Tell you what slashdot. Whenever you have an article where you endorse breaking copyright law, I'm going to go ahead and break copyright law. By taking GPL code and using it in my closed source programs.
Deal?
Just read the offending doc. Seems pretty innocuous to me. MS would be required to provide all of this info by law. This just explains the data so MS doesn't have to hold the detectives hand every time they receive a subpoena from law enforcement. If your concern is that DMCA is being used to suppress information rather than prevent distribution of copyrighted material, just restate the information in your own words. Problem solved.
... to host DNS where their website is hosted. I host my domains on godaddy, and my sites are elsewhere. If for some reason any of my sites were ever taken down. They could be brought up within hours elsewhere.
Basically it summarizes what data Microsoft collects from its users - a list of IP addresses you've accessed their services from & when, plus any particulars you've provided them, such as name, date of birth, etc.
Also anything you've uploaded to their servers may be fair game in the event of a subpoena.
Nothing surprising if you've got much sense, really.
Hail Eris, full of mischief...
E pluribus sanguinem
Did this make it up to the chain to their General Counsel? I'd think this would be noteworthy enough to make for at least a few minutes with Brad Smith before they go strong-arming Cryptome.
That it comes from their outsourced piracy protection people smells like they did not.
I mean are they really wanting to make precedent out of it? You would think Microsoft would presume that Cryptome and the EFF, etc., would fight the DMCA being used in this way.
I have to conclude that the contractor acted above their pay grade on this one...

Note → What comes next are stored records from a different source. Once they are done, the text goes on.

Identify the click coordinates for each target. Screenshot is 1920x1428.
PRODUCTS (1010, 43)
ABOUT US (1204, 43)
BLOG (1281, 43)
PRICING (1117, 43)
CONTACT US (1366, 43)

Anyone seen my low uid? last seen 10 years ago while panning the #@$# out of Taco's 'web based discussion system'
I think the number of people who use Microsoft's online services is less than the number of people who use Google's online services. We should be more concerned about Google's tie-ups with Feds and NSA.
The largest prime factor of my UID is 263267.
Just read the MS document, and concur with other comments here. Knowing the document's contents actually RAISES my level of trust, since it lays out precisely the conditions under which private information will be revealed (basically: go through the court system), and what information is available.
All companies who deliver cloud-based services should reveal this information to their customers. There is absolutely no reason to keep it secret. Microsoft, Google, Yahoo: man up, and make it official.
Seeing how Network Solutions is utterly mis-handling this situation is destroying my trust in them by the bucket-load. I am seriously considering moving my domains off of them. I certainly wouldn't want to be strong-armed just because I made some big company like MS mad!
"We receive as friendly that which agrees with, we resist with dislike that which opposes us" - Faraday
I assumed that Cryptome wasn't hosted at Network Solutions (ugh!). But I still stand by my post. All NetSol has to do was to block access to that one files. They didn't have to remove the entire web site. I guess that speaks to the competence of Network Solutions web hosting.
If NetSol received a takedown for a site that they do not host, they should ignore it, not lock the domain. Unfortunately I'm having trouble figuring out definitively where Cryptome is hosted since the traceroute ends somewhere in Savvis's backbone, but the IP address is in a block assigned to NetSol.